→ **Assigned task**
Nothing below is to be printed except the lines between the line holding "Shawn Milo (234, 453)" and the line holding "Matt Lauber", inclusive, each exactly as it appears.

→ **Extracted data**

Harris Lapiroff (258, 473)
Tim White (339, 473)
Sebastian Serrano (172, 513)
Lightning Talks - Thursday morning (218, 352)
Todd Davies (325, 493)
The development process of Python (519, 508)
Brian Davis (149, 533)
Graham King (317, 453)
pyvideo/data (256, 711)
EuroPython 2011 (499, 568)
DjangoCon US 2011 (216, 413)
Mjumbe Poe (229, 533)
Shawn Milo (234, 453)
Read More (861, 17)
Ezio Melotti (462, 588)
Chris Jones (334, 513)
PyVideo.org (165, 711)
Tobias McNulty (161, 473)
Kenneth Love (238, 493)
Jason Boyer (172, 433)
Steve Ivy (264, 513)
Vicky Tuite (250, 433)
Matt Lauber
* * *
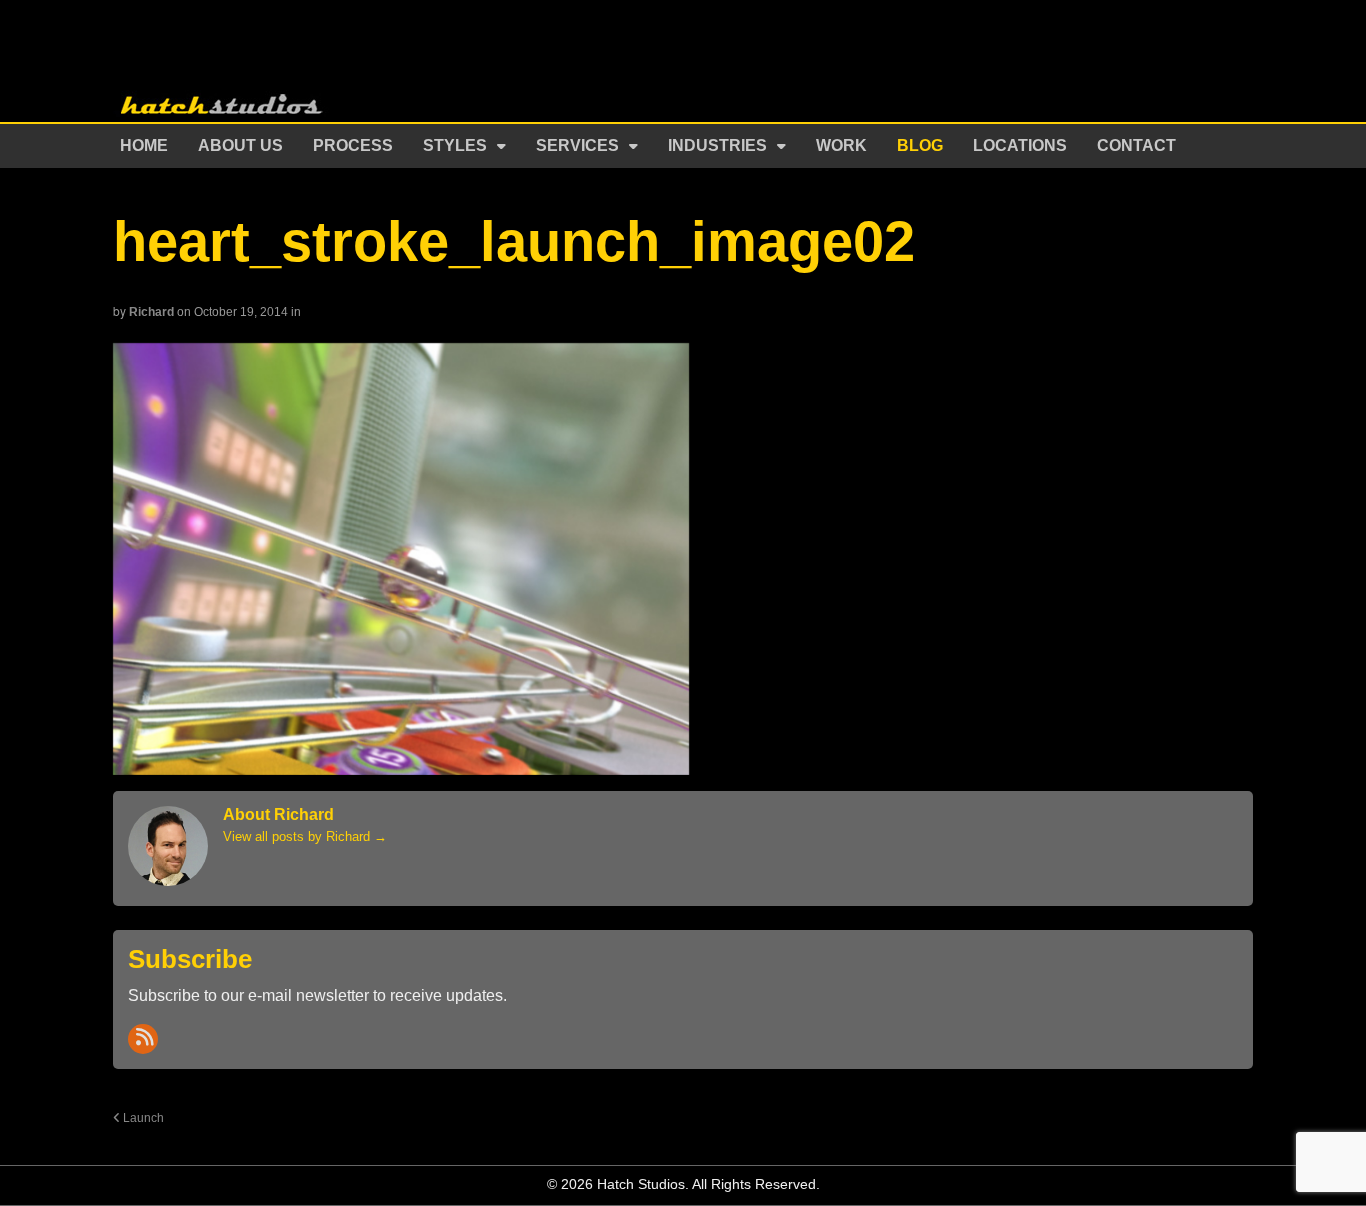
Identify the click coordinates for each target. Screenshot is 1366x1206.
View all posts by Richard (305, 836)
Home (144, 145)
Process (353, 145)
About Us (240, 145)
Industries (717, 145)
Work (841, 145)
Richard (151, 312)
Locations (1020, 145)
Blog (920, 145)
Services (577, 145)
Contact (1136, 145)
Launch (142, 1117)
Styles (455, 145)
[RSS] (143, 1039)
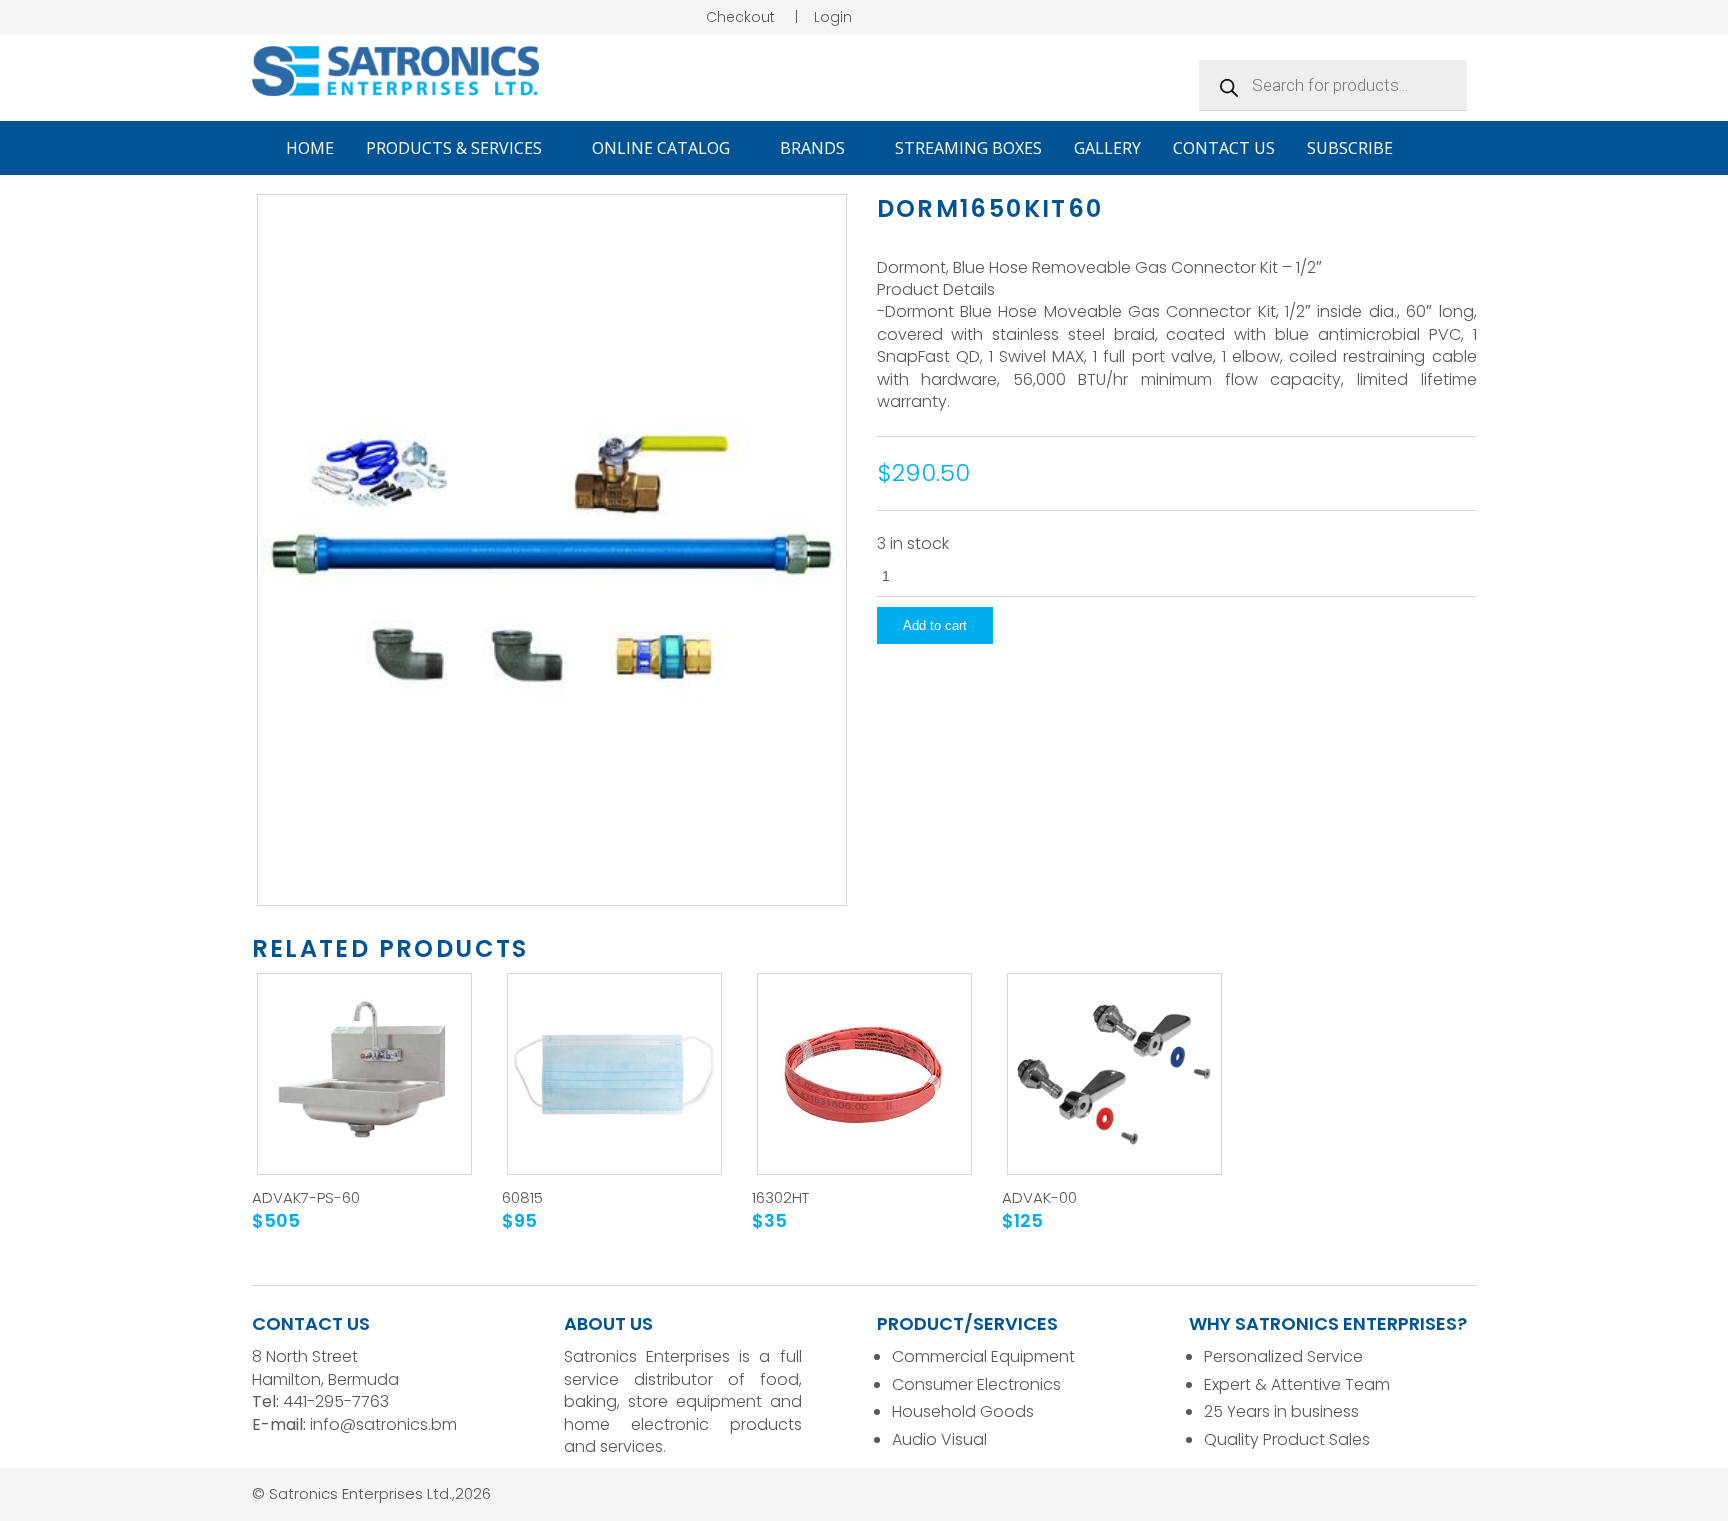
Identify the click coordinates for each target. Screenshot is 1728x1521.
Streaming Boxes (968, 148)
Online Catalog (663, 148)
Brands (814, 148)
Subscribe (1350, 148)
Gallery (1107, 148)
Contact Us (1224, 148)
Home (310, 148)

→ **Answer**
Shawn Milo (234, 453)
Read More (861, 17)
Ezio Melotti (462, 588)
Chris Jones (334, 513)
PyVideo.org (165, 711)
Tobias McNulty (161, 473)
Kenneth Love (238, 493)
Jason Boyer (172, 433)
Steve Ivy (264, 513)
Vicky Tuite (250, 433)
Matt Lauber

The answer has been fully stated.